大伴と聞いて思いつくのは大伴家持。
そして、大伴家持といえば万葉集の編集者であり、百人一首にも出てくる歌人。
かささぎの 渡せる橋におく霜の
白きを見れば 夜ぞ更けにける
【現代語訳】
七夕の日、牽牛と織姫を逢わせるために、かささぎが翼を連ねて渡したという橋
天の川にちらばる霜のようにさえざえとした星の群れの白さを見ていると、夜もふけたのだなあと感じてしまうよ。
引用させて頂いたのは小倉山荘HP。
かささぎ橋は地元枚方市にある天の川にかかる橋。
そして、枚方市といえば機物神社のある交野市と同様七夕伝説発祥の地と言われています。
七夕は過ぎてしまいましたが、この記事を書いていた頃はちょうど七夕。
大伴神社に直接関係はありませんが、面白いので残しておくことにします。
さて、名前の大伴黒主ですが、大伴姓からてっきり同族なのかと思っていましたが、どうも調べていくと同じ大伴姓でも、大伴黒主と大伴家持は関係がなさそうです。(大伴黒主は大友黒主と記載されているものもありました。)

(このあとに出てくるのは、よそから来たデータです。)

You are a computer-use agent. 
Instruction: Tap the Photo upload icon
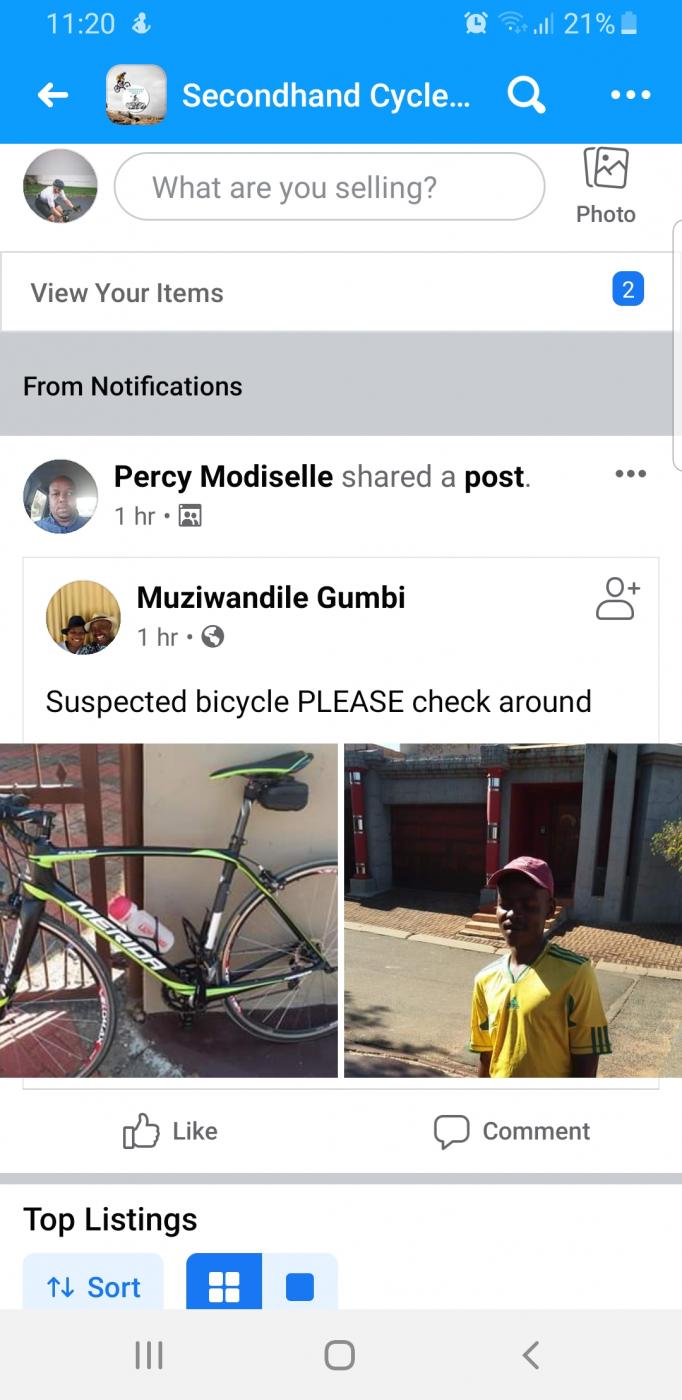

大伴黒主は渡来人の子孫にあたるようで、やはりこの一体は古墳群も多いことから、渡来人が携えてきた技術や産業によって大いに栄えた土地であったのではなかろうかと。
息子を追いかけます。
由緒書き
大伴黒主は大友皇子(弘文天皇)の皇子で大伴姓を賜ったと言う大友与多王の子孫と伝えられる。
大友の名は、当地の旧名滋賀郡大友郷に由来する。
大友氏はこの大友郷を本貫とする氏族で、黒主も滋賀郡司をつとめたことがあって、「滋賀の黒主」とも称されていた。また園城寺(三井寺)の神祠別当職をつとめた。
黒主は平安初期の代表的歌人で、いわゆる六歌仙の一人として知られている。
さざら浪 間もなき岸を洗ふめり なぎさよくば
君とまれかし
と歌って大いに賞賛されたと言う。晩年の黒主は志賀山中で幽栖したと伝えられ、没年は明かではない。

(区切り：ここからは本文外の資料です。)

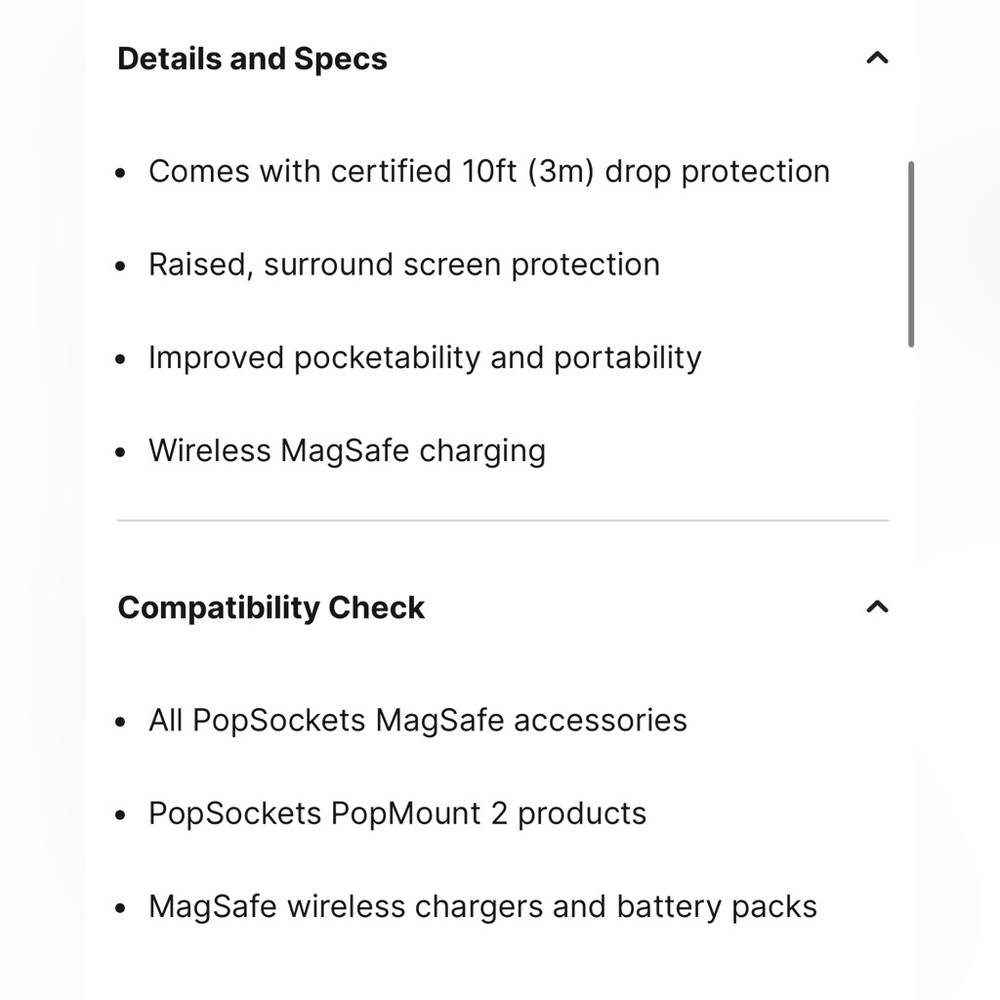Screen dimensions: 1000x1000
Task: Click the bullet before MagSafe wireless chargers
Action: (x=121, y=908)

当社は没後、土地の人が小祠を建てて祀ったことに始まるという。
鴨長明は『無名抄』に、「志賀の郡に大道より少し入りて山際に、黒主の明神と申神います。是昔黒主が神になれる也。今に大伴の黒主の宮ある。」と記している。
【出典元】大伴黒主神社 大津市南志賀
お社の側に、こちらは由緒書きではなく立札がありました。
祭神の大供黒主公は、平安初期の歌人で、古今和歌集の「六歌仙」の一人。
志賀の郡司や、園城寺僧正も務め、晩年はこの志賀で暮らした。
ただ、同和歌集の序文に紀貫之が
「黒主はそのさまいやし。いわば薪の負える山人の花の陰に休めるが如し」
「志賀」では、薪を背負った老いた木こりに仕立て、山桜見物の臣下と問答している。
「菓子洗小町」では、同僚の小野小町に懲らしめられる悪役で登場する。
だが黒主はそんな「いやし男」でなかったことは、当神社の存在が何よりの証拠である。
謡曲史跡保存会
どちらの立札にも六歌仙が出てきました。
【六歌仙】
・在原業平
・僧正遍照(そうじょうへんじょう)
・文屋康秀(ふんやのやすひで)
・小野小町
・大友黒主(おおとものくろぬし)
・喜撰法師(きせんほうし)
大伴黒主は六歌仙のなかで唯一、百人一首に選出されていない歌人だそうで、時代に関係なく、実力があるからと言って必ずしも報われるわけではないということを感じてしまいます。
他に理由はあるかもしれませんが。。。
大伴神社も先程の皇子山神社同様、お社はこじんまりとしておりますが、
境内を勢いよく流れる水と、
(こちらの竈、先程の福皇子神社にも設置されており、お祭りの時に餅米を炊いてお餅を振舞われている、いた?のではなかろうかと勝手に想像。)
裏手にあるお社が素晴らしかった!
こちらのお社はお祀りされている神様の名前は分かりませんでしたが、お山(比叡山)を向いて拝む形になるのではないかと。
古墳といい、神社といい、お山といい、面白い1日でした。